No accounting for equity programmes and what to do about it

Matt Brett (La Trobe U) calls for comprehensive change in student equity in access programmes, in a major report for the National Centre for Student Equity in Higher Education.

Mr Brett warns that targeted equity groups have not changed since they were established in 1984 and that with the Commonwealth spending $300m on higher education equitable access programmes a balance is needed “between institutional autonomy and the need to demonstrate accountability for policy goals and public funds.”

“The Australian Government is moving towards some performance funding and these reforms will provide lessons and opportunities to further embed equity as a design feature of a fair, accessible high-quality system,” he suggests.

He points to four foci for reform.

Updating and refining equity goals: The rights and needs of individuals and groups vary by institution and region.

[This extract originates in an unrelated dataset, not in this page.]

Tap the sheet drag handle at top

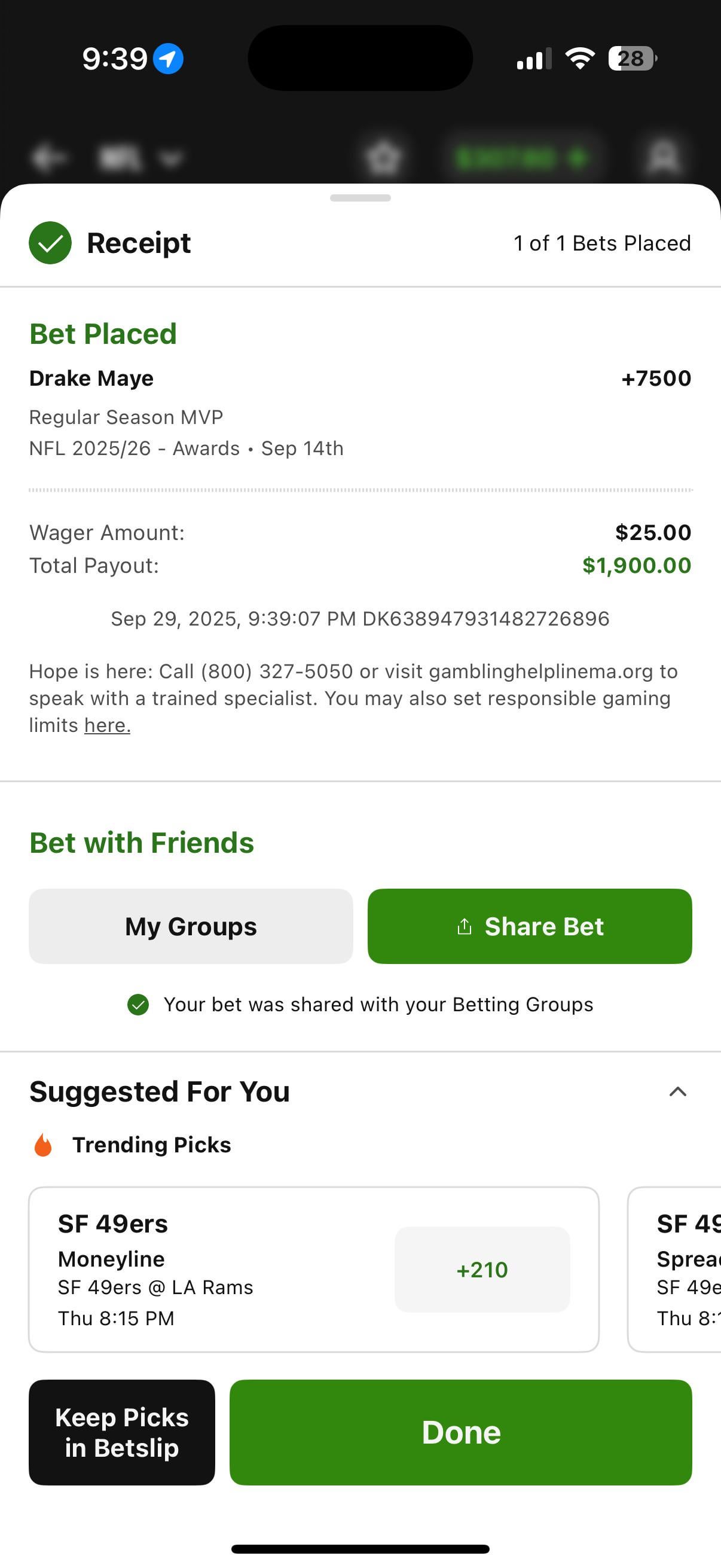360,198
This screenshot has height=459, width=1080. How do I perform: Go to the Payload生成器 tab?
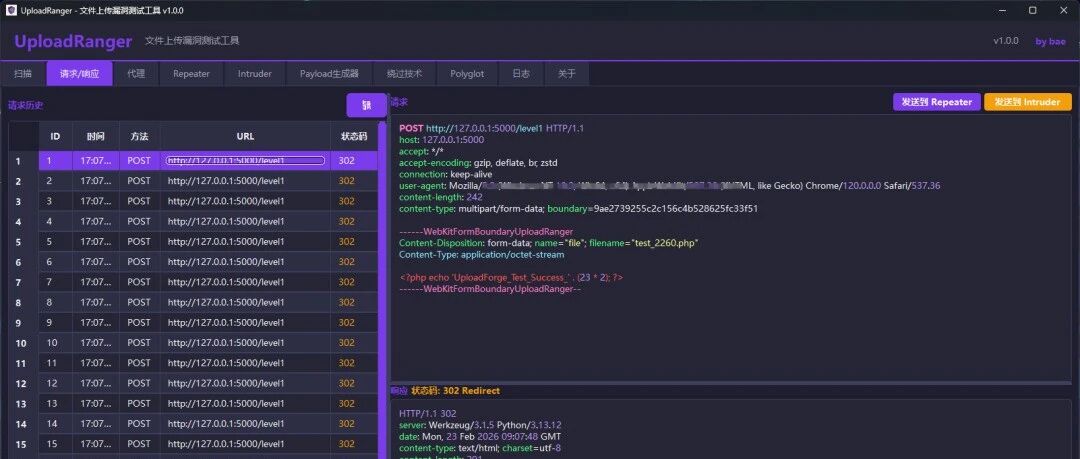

Systems are needed to meet local and national priorities.

Improve info management: “To produce better quality research, policymakers need better quality data — and this means clarifying what data is collected, improving how it is managed, and making better use of the data that is already collected.”

Link equity outcomes to funding: “Equity may be embedded in system design and university strategies, but this is insufficient for improving equity outcomes if not combined with accountability. As the higher education sector stands on the cusp of major reforms, there are opportunities to embed student equity within new policy paradigms. ”

Analyse, report and communicate outcomes: “Because reporting is so fragmented, we are not sure what best practice actually looks like … we need better reporting of data, better analysis of broader datasets and better communication of the outcomes of data analysis to all stakeholders.”